=== TASK DESCRIPTION ===
Could you pull out everything in the material from the line containing "Task: Open the fifth thumbnail of red rods" down to the line containing "Viewport: 408px width, 176px height.", both included, and reproduce it word for word?
======== MATERIAL PROVIDED ========
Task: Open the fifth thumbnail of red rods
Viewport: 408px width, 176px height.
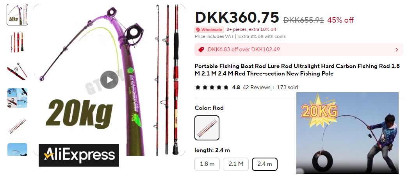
========
======== MATERIAL PROVIDED ========
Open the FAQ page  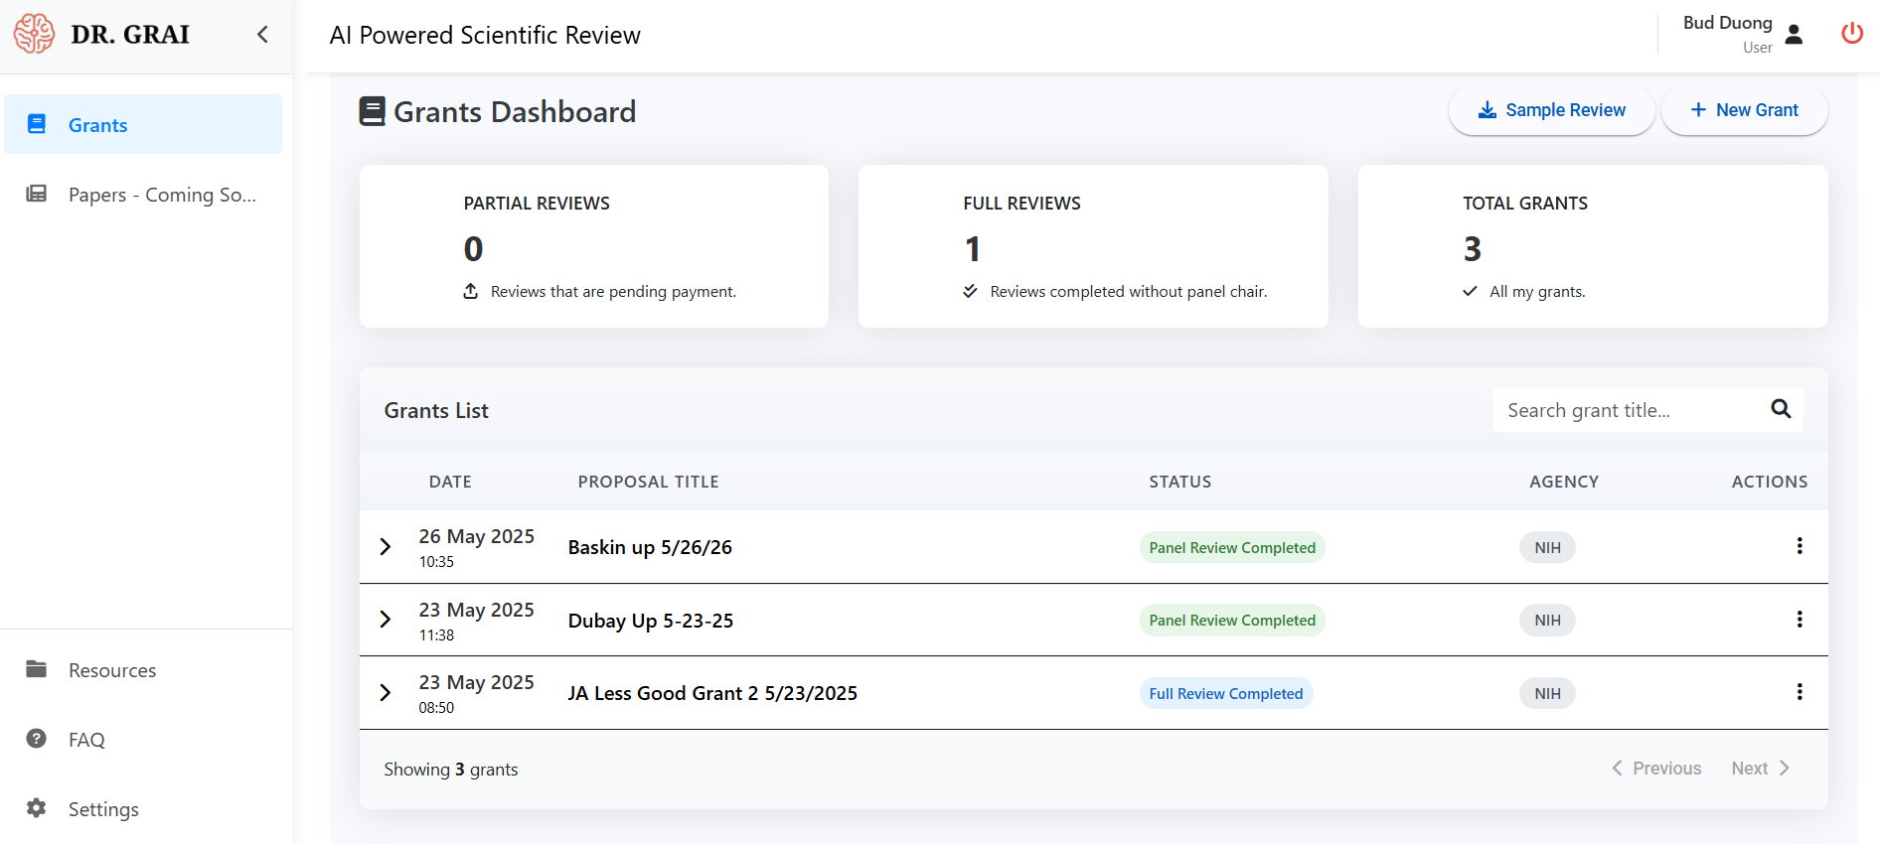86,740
========
======== MATERIAL PROVIDED ========
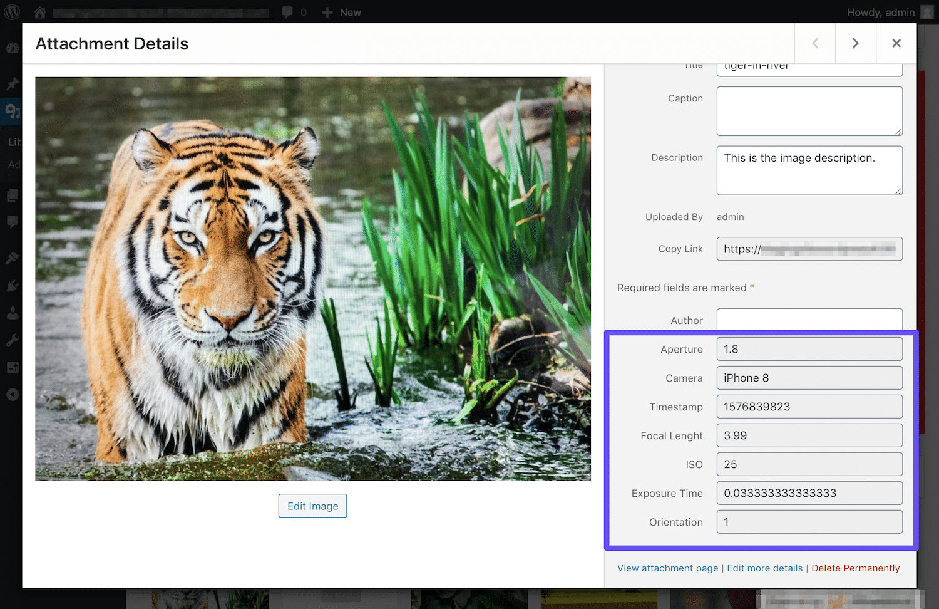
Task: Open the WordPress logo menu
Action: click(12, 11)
========
=== RESULT FOR THIS EXERCISE ===
Task: Open the fifth thumbnail of red rods
Viewport: 408px width, 176px height.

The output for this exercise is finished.